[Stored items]
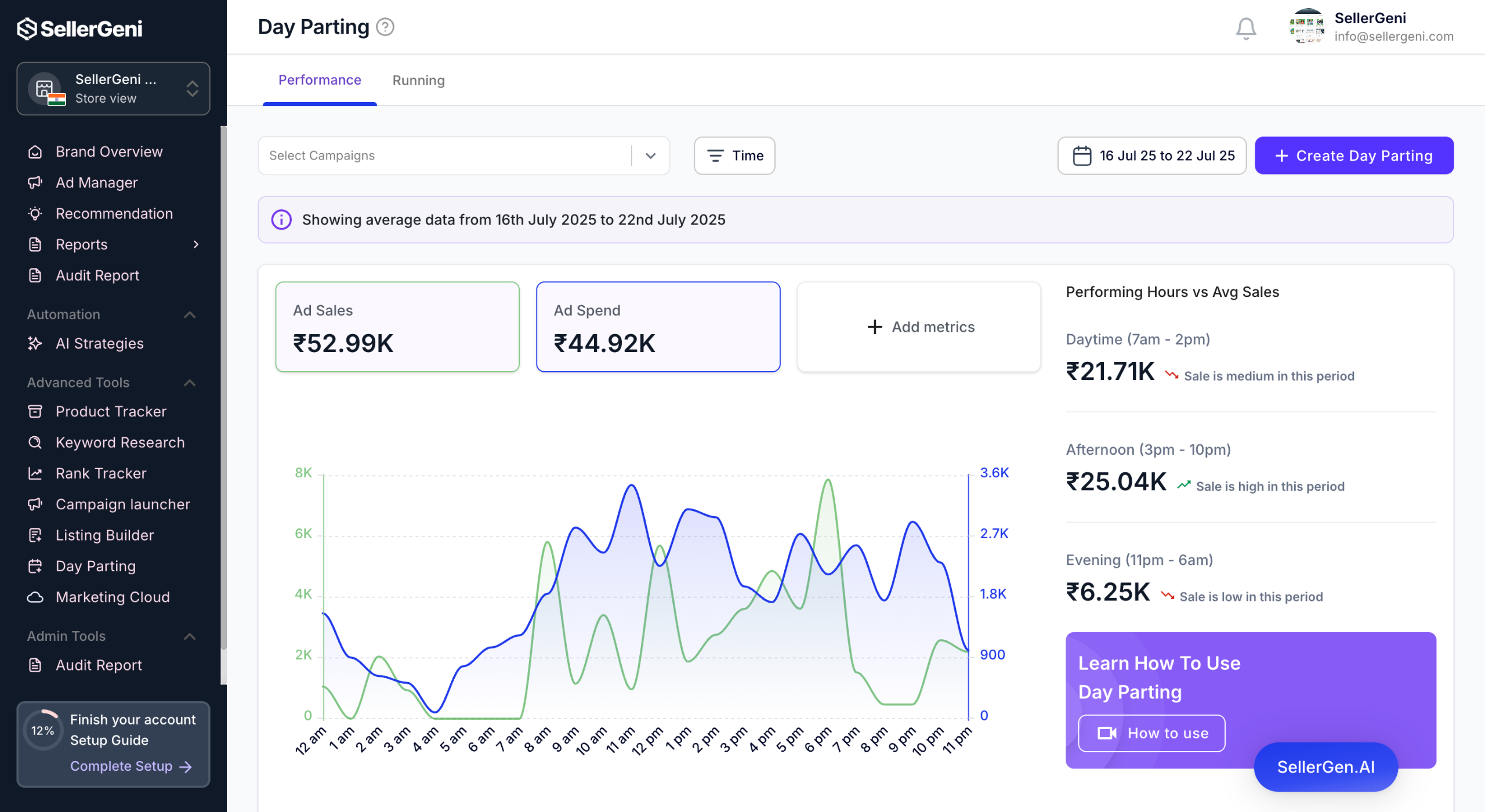Open Keyword Research in the sidebar

tap(119, 443)
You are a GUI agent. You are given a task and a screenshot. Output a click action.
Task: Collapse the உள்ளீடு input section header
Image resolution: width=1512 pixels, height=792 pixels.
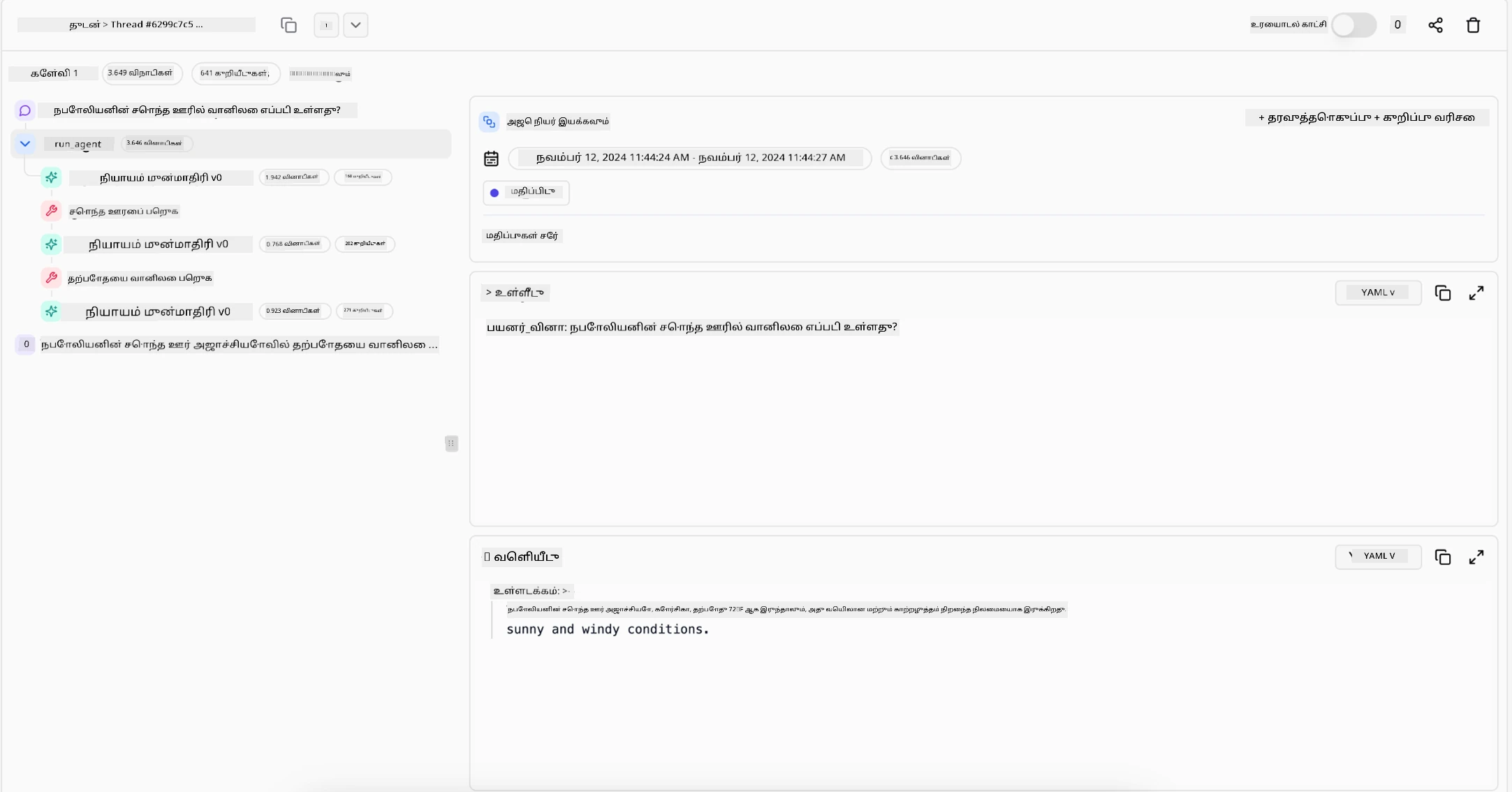coord(515,293)
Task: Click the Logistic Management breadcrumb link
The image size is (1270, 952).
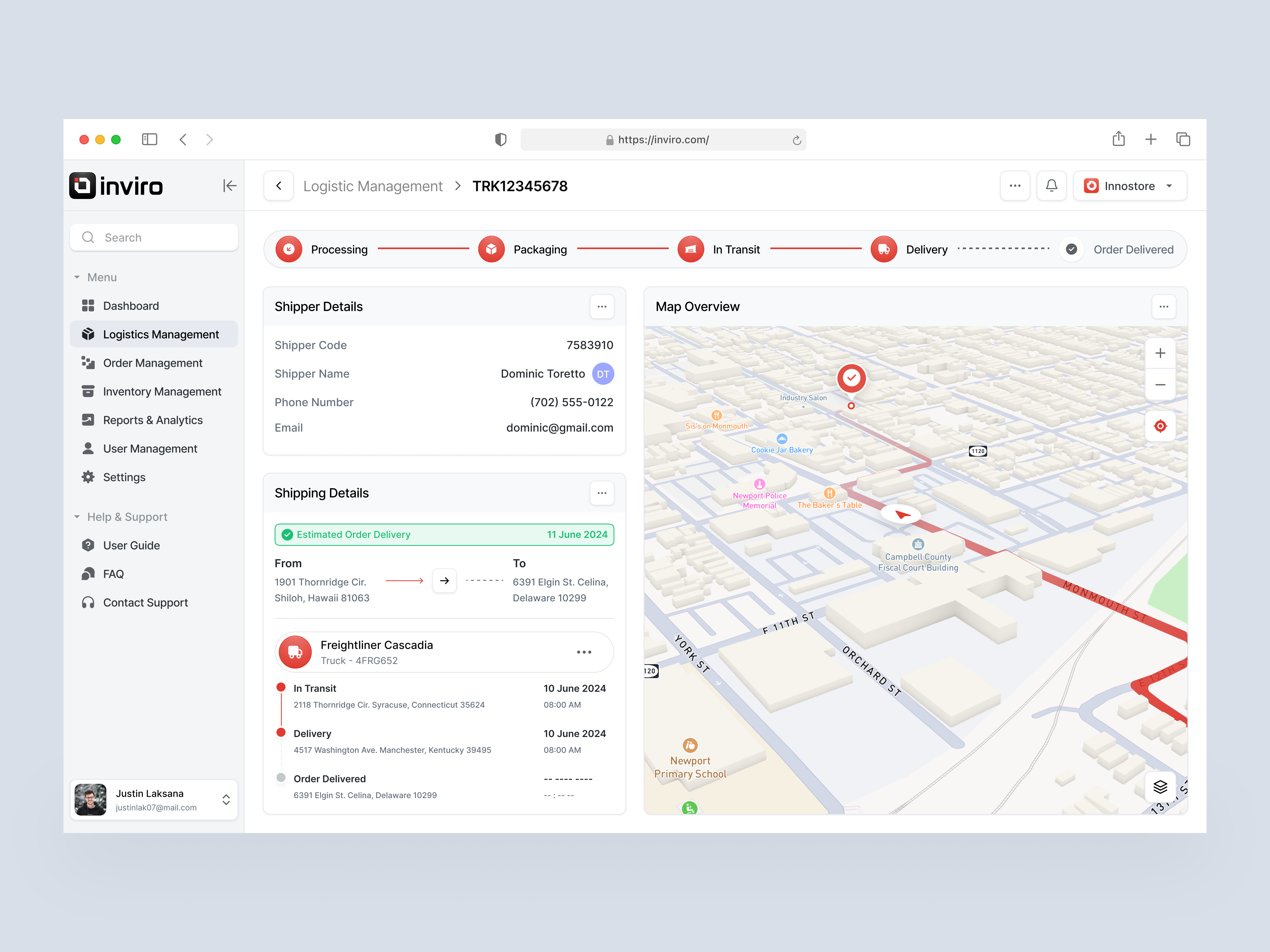Action: point(373,186)
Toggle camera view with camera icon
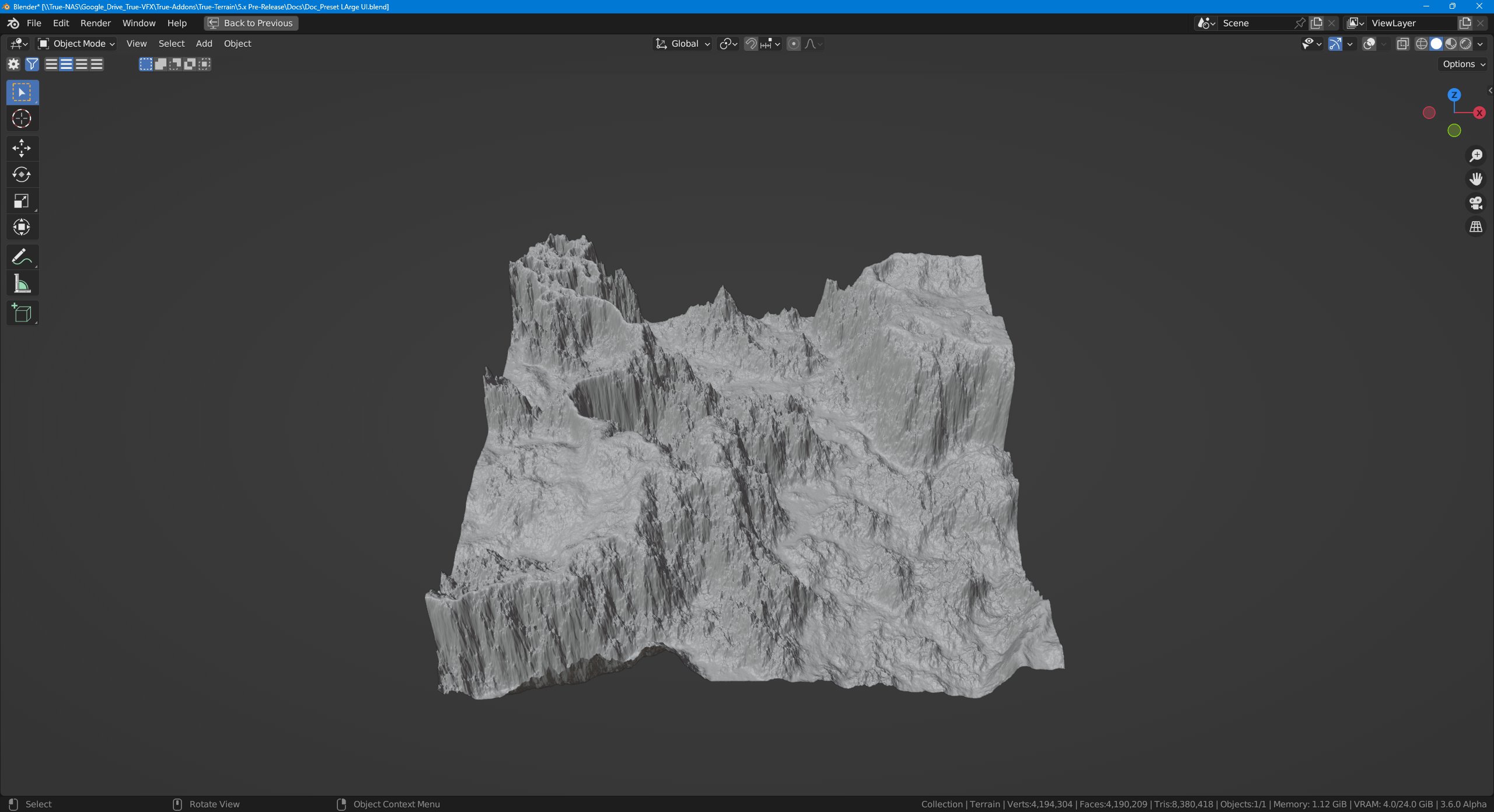1494x812 pixels. coord(1476,203)
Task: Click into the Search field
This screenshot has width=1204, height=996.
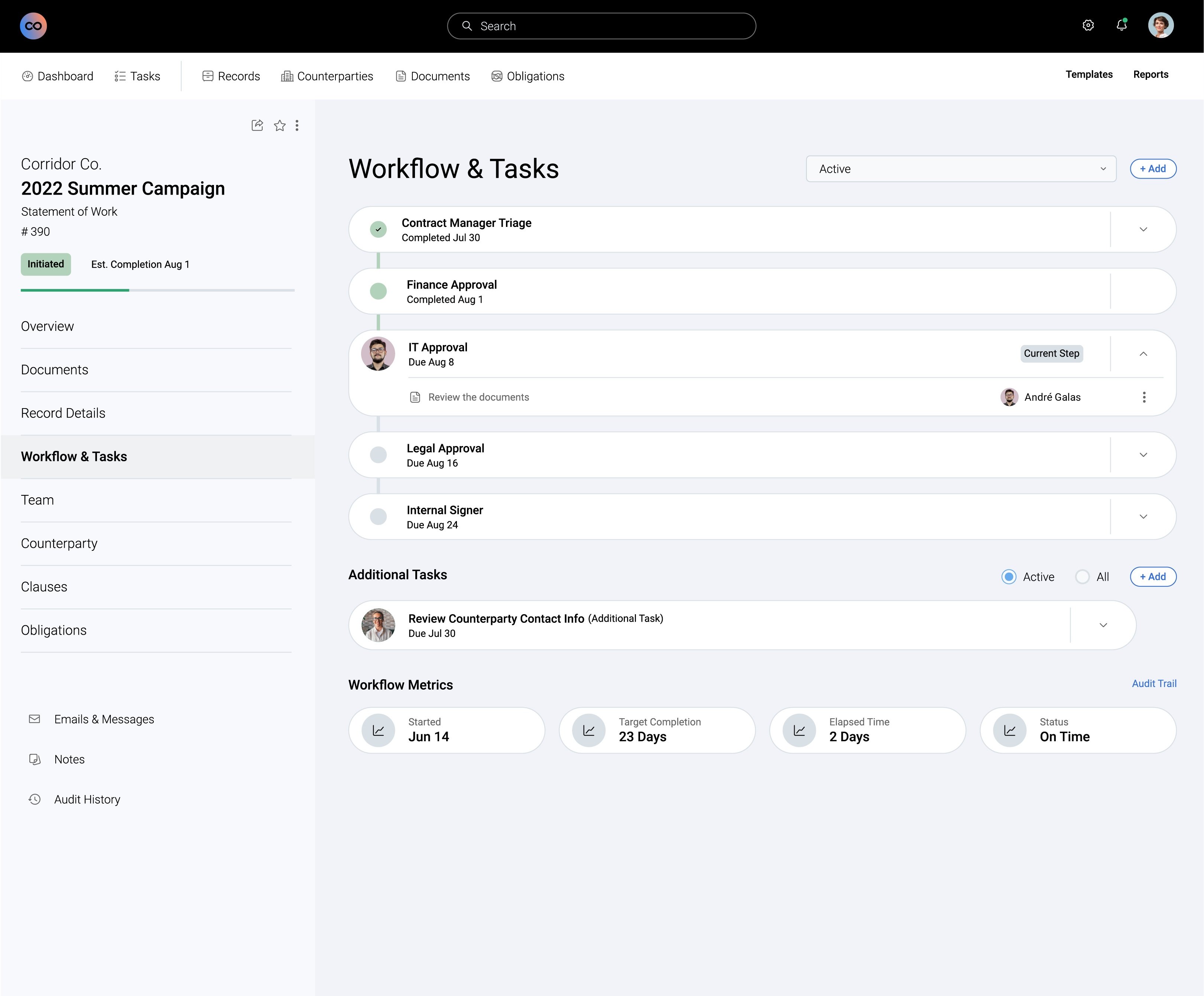Action: 602,26
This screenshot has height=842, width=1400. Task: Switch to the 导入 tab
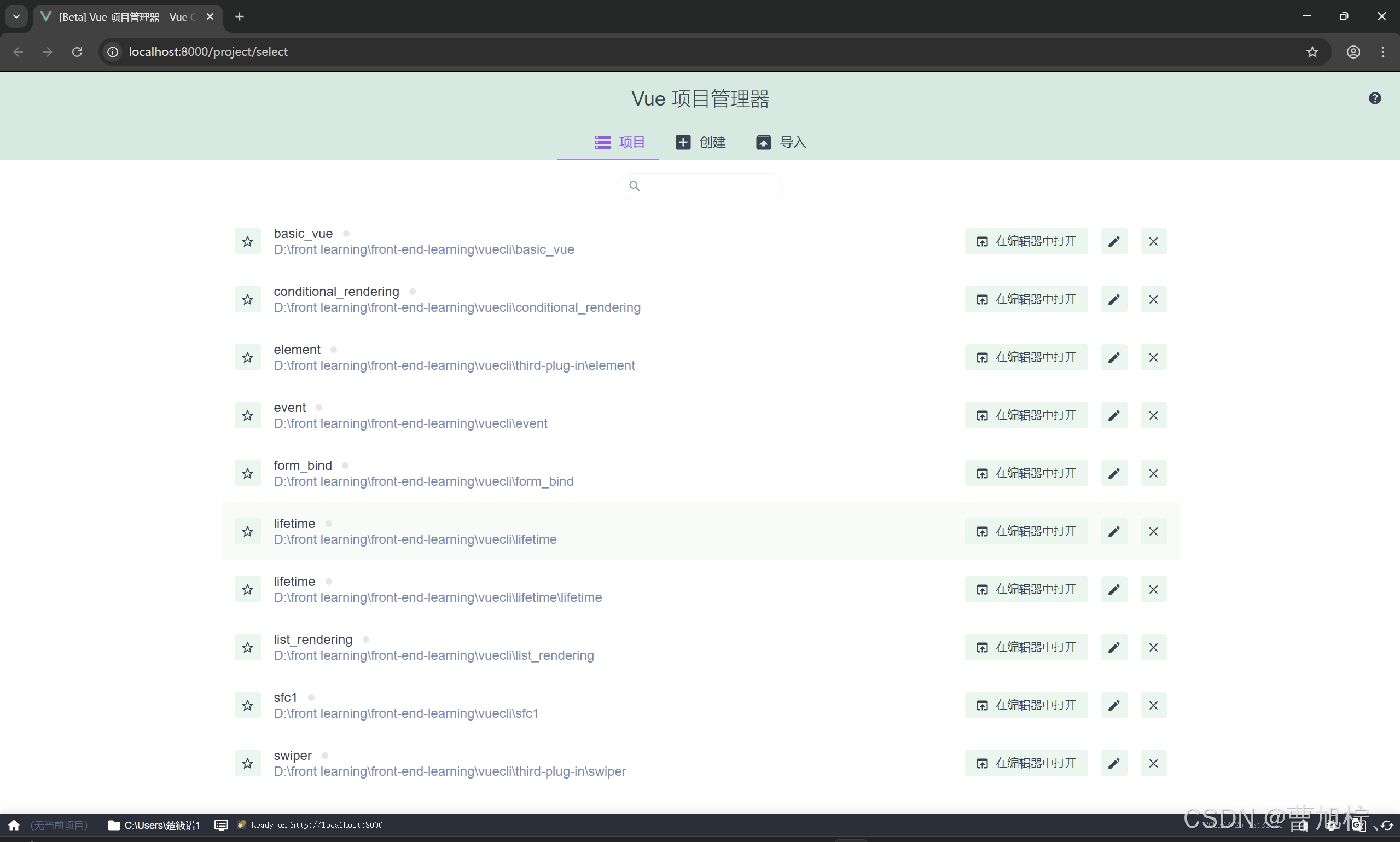(x=781, y=142)
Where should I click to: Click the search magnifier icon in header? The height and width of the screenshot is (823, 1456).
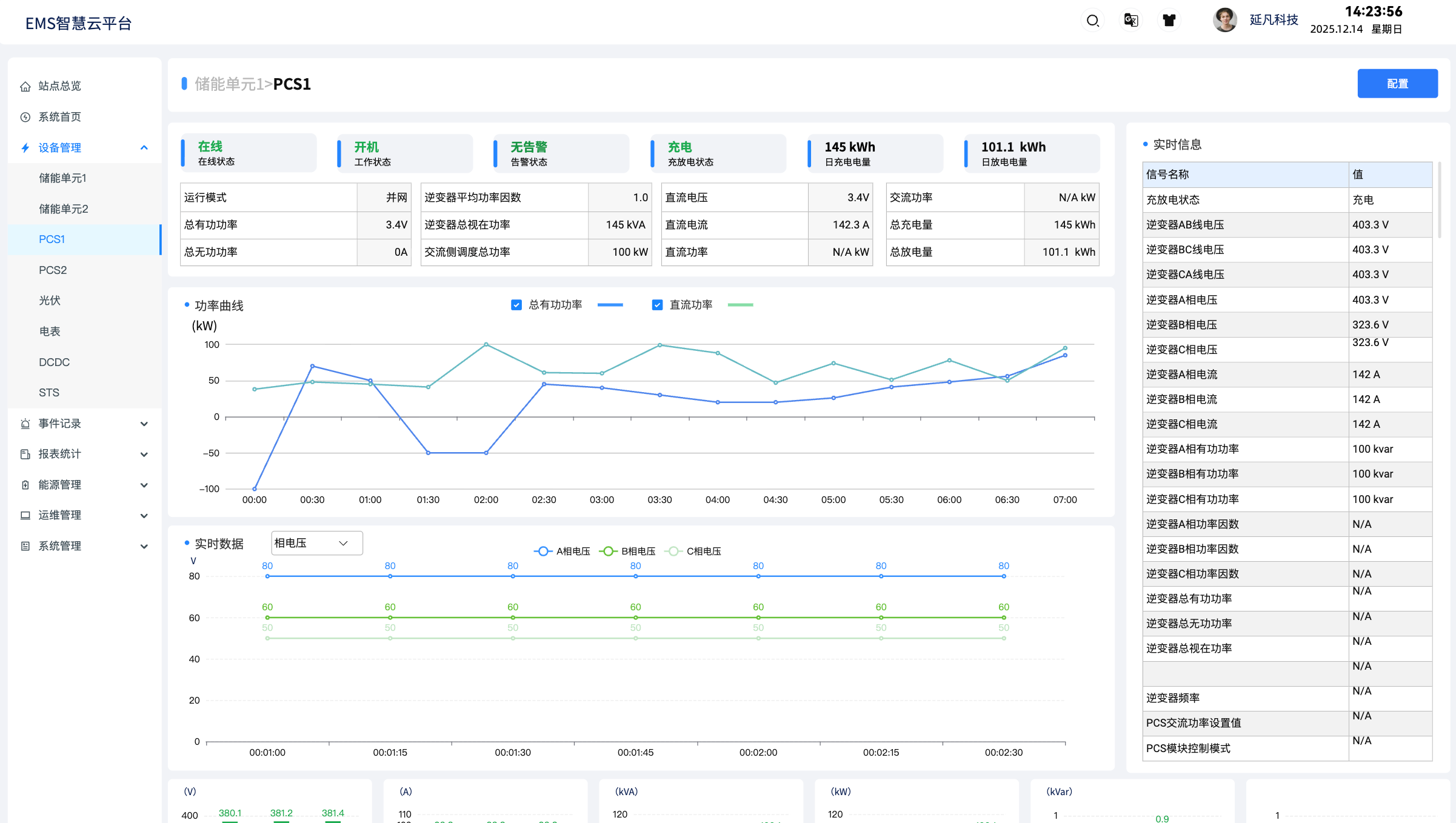click(1092, 21)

• _Exercise brief_: The lines above from the line with "You are a GUI" through the line with "Task: Click into the Search field" are to be given again word for word, with no pictures among them.

• _Result_:
You are a GUI agent. You are given a task and a screenshot. Output a click action.
Task: Collapse the உள்ளீடு input section header
Image resolution: width=1512 pixels, height=792 pixels.
coord(515,293)
Task: Click the Logistic Management breadcrumb link
The image size is (1270, 952).
Action: point(373,186)
Toggle camera view with camera icon
1494x812 pixels. coord(1476,203)
Task: Click into the Search field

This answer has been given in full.